Copy the lines of the entries below word for word, starting at the line that contains "Task: Select Components from the page list" and ending at the line that contains "click(x=1438, y=467)".

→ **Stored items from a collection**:
● ● ● ● ● ● ●
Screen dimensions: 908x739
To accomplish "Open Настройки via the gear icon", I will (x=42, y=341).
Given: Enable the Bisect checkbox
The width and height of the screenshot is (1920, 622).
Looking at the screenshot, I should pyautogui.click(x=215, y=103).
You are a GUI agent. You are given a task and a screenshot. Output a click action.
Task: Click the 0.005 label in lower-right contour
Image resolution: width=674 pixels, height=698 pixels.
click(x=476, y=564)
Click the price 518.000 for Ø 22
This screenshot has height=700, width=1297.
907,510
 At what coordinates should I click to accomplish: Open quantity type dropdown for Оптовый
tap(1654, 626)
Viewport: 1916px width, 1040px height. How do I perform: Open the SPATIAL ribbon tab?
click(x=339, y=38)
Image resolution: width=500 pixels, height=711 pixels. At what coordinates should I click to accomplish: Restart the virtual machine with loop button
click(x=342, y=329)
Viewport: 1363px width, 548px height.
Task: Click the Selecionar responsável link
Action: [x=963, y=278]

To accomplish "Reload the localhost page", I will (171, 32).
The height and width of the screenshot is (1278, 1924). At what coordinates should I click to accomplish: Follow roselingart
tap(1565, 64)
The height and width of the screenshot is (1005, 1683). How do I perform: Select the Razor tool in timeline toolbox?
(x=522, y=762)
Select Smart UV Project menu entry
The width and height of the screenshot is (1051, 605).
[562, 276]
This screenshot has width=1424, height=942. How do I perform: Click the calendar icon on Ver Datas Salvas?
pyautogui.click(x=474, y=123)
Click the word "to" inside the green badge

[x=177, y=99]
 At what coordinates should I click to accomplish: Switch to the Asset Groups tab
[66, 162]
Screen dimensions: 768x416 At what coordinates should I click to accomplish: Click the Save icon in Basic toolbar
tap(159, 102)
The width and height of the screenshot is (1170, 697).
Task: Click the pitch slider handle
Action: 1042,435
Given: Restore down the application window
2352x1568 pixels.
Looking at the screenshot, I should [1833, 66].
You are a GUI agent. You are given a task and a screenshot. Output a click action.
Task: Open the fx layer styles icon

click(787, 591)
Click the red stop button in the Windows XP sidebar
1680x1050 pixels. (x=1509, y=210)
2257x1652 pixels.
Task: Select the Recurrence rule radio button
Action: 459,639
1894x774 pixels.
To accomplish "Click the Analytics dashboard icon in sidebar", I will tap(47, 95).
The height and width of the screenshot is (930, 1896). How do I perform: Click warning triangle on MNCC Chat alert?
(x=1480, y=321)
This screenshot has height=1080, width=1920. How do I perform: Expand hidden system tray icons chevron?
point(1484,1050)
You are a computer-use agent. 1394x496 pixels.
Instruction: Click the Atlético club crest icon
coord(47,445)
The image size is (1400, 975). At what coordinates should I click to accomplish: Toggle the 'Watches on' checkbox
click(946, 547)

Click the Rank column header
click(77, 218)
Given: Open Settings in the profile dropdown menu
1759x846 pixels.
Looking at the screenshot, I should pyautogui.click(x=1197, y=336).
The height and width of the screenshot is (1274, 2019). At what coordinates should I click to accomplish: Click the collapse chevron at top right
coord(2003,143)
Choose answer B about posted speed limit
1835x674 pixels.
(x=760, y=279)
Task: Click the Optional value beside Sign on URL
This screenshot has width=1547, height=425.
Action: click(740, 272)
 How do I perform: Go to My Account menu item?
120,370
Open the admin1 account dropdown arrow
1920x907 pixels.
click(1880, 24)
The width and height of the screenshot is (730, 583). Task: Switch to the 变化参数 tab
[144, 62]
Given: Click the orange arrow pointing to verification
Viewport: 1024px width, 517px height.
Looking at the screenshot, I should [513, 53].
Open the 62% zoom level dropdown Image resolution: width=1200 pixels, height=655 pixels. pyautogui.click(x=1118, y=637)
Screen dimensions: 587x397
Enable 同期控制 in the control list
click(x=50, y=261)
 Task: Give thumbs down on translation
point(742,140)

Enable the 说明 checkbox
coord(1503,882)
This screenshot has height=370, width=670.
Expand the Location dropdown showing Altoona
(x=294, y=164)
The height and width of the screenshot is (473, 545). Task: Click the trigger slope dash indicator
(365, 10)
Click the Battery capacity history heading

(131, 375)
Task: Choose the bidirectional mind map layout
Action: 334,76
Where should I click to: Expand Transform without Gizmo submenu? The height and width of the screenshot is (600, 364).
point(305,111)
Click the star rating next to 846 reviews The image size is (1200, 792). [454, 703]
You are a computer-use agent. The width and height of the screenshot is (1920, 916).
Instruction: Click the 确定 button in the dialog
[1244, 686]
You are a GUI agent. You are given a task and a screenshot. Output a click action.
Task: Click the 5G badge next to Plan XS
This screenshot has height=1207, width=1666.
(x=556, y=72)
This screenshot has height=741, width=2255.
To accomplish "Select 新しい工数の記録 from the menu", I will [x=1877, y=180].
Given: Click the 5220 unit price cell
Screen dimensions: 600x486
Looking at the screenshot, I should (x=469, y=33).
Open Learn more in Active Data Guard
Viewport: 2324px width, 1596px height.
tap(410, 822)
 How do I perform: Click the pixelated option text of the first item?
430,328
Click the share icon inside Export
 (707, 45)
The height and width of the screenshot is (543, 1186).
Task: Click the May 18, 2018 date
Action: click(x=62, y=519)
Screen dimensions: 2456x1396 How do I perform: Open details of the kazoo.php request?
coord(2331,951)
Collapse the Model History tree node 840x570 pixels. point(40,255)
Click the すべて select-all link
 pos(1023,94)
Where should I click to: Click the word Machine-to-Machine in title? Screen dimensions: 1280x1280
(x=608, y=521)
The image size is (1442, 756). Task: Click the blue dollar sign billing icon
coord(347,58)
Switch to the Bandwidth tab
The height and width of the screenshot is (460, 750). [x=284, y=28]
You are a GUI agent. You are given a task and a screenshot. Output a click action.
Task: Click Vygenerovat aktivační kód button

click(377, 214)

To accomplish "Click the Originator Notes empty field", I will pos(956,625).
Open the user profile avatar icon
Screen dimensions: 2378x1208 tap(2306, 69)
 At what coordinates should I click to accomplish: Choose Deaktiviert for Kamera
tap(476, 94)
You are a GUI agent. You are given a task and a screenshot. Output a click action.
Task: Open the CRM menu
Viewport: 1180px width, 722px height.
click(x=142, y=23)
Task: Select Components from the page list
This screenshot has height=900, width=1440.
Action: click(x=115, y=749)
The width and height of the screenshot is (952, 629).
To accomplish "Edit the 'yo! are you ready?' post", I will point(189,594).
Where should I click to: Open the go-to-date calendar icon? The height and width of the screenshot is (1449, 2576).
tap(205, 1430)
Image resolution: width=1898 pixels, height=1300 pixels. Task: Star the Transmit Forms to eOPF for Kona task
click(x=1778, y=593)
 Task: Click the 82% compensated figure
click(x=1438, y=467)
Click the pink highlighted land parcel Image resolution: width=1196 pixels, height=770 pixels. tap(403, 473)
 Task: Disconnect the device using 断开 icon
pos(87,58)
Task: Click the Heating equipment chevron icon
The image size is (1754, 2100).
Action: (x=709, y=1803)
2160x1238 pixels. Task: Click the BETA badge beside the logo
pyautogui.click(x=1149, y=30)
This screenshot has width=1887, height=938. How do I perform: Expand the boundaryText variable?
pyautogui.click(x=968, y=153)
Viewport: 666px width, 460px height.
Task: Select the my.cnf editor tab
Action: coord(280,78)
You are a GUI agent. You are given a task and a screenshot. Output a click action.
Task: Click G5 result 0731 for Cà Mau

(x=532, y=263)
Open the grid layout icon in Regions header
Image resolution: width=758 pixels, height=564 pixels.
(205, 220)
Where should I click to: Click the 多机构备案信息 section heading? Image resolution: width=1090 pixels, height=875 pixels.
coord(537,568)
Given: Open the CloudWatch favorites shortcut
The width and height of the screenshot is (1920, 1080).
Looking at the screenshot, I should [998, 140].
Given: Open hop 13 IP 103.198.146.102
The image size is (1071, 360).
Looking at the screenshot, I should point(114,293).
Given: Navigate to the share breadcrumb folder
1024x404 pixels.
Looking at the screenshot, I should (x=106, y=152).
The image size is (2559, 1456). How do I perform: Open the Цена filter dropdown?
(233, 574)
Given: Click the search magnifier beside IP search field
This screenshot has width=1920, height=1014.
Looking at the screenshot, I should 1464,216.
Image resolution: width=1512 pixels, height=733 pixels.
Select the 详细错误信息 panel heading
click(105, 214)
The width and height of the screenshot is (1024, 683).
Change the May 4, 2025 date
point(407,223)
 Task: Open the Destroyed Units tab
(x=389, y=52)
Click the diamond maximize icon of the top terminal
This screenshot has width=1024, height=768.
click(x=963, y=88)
● ● ● ● ● ● ●
→ **PROBLEM SOLUTION**:
Task: Select Components from the page list
This screenshot has height=900, width=1440.
Action: click(x=115, y=749)
The width and height of the screenshot is (952, 629).
To accomplish "Edit the 'yo! are you ready?' post", I will point(189,594).
Where should I click to: Open the go-to-date calendar icon? The height and width of the screenshot is (1449, 2576).
tap(205, 1430)
Image resolution: width=1898 pixels, height=1300 pixels. Task: Star the Transmit Forms to eOPF for Kona task
click(x=1778, y=593)
 Task: Click the 82% compensated figure
click(x=1438, y=467)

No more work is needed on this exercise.